“Chinese Mars Rover discovers evidence of liquid water at low latitudes on Red Planet”

China’s Mars rover Shurong has revealed key observational evidence of liquid water at the planet’s low latitudes, the warmest regions on the Red Planet.

A team of more than 20 researchers at the Chinese Academy of Sciences used data obtained by cameras and detectors on board the rover to study the surface features of various scales and physical compositions of the sand dunes in the landing area.

The team found some important morphological features on the dune surfaces, such as scales, cracks, grains, polygonal edges, and a ribbon-like effect.

The results of the data analysis showed that the surface layer of the sand dunes is rich in minerals, including hydrated sulphate, hydrated silica and freihydrate.

The researchers estimated that the sand dunes that were found by the vehicle were formed from regarding 400 thousand years to 1.4 million years ago, and the exchange of water vapor between high and low latitudes during this period led to the recurrence of moist environments at low latitudes of Mars, and then the recurrence of salt water when Temperatures are dropping in the area.

The researchers said: “This study provides information for designing future exploration strategies for Mars rovers, given that salty water was previously present at different latitudes on the surface of this planet, so salt-tolerant microbes should be prioritized in future missions searching for life on Mars.” .
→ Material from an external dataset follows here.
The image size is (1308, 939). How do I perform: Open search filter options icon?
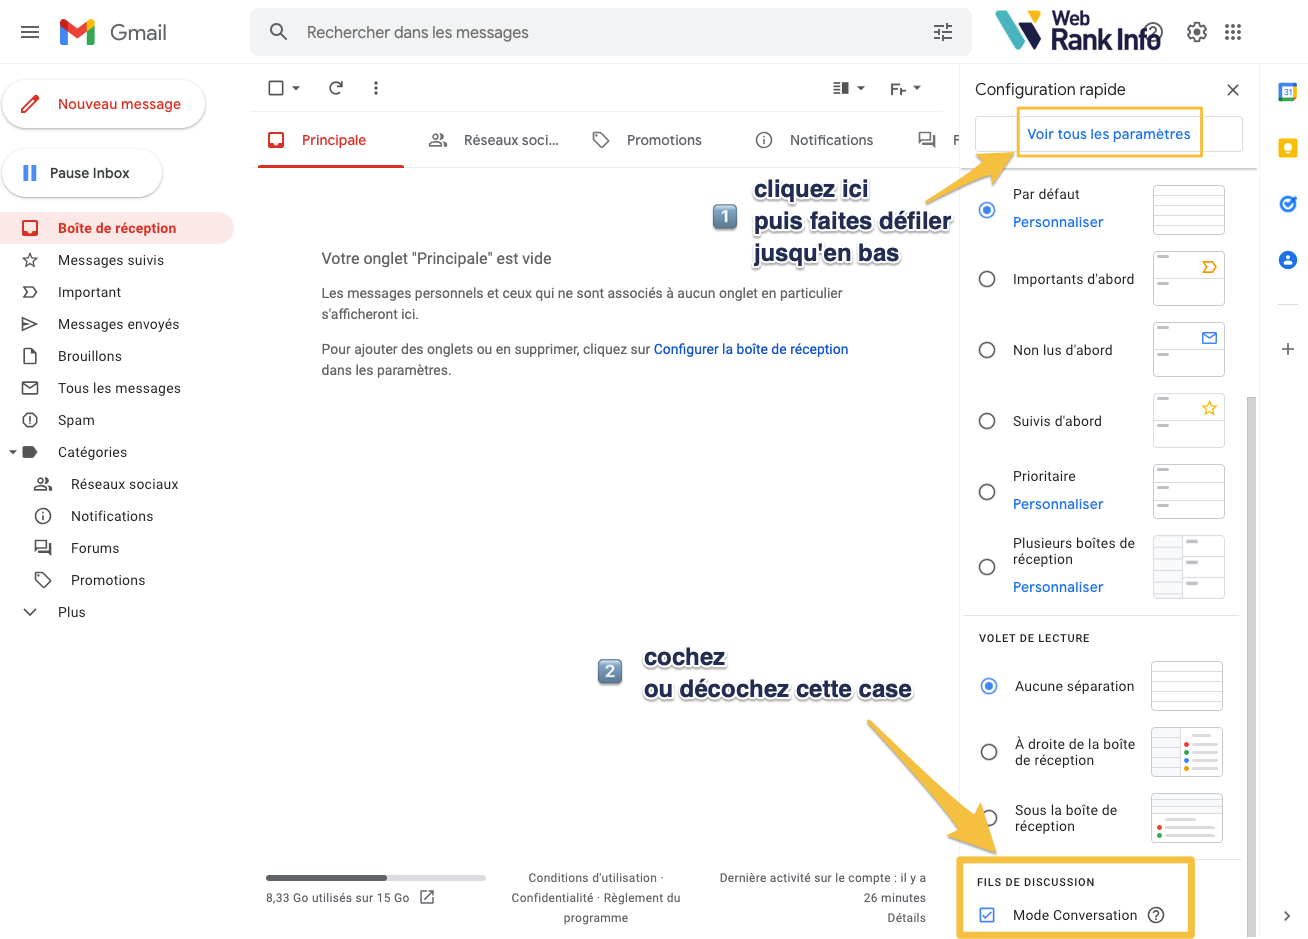pos(942,32)
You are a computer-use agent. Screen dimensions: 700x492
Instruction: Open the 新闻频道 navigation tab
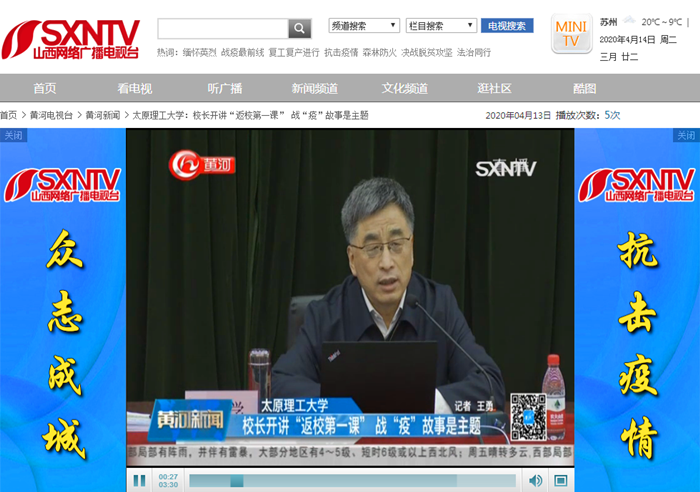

Chen Xiaoguang, principal investigator from the Institute of Geology and Geophysics of the academy, said: “According to the meteorological data measured by the Zurong rover and other Mars rover, we concluded that the surface properties of the sand dunes are related to the liquid salt water generated by the subsequent melting of frost and snow falling on the surfaces of sand dunes. Salt dunes when cooling occurs.

“The salts in the sand dunes cause frost and snow to melt at low temperatures to form salty liquid water, and when the salt water dries up, the precipitated hydrated minerals bind the sand particles to form pebbles and crusts, and then the crusts crack further by shrinkage,” Guang added.

He explained that this discovery provides key evidence for the existence of liquid water in the low-latitude regions of Mars, where surface temperatures are relatively warm and more suitable for life than at high latitudes.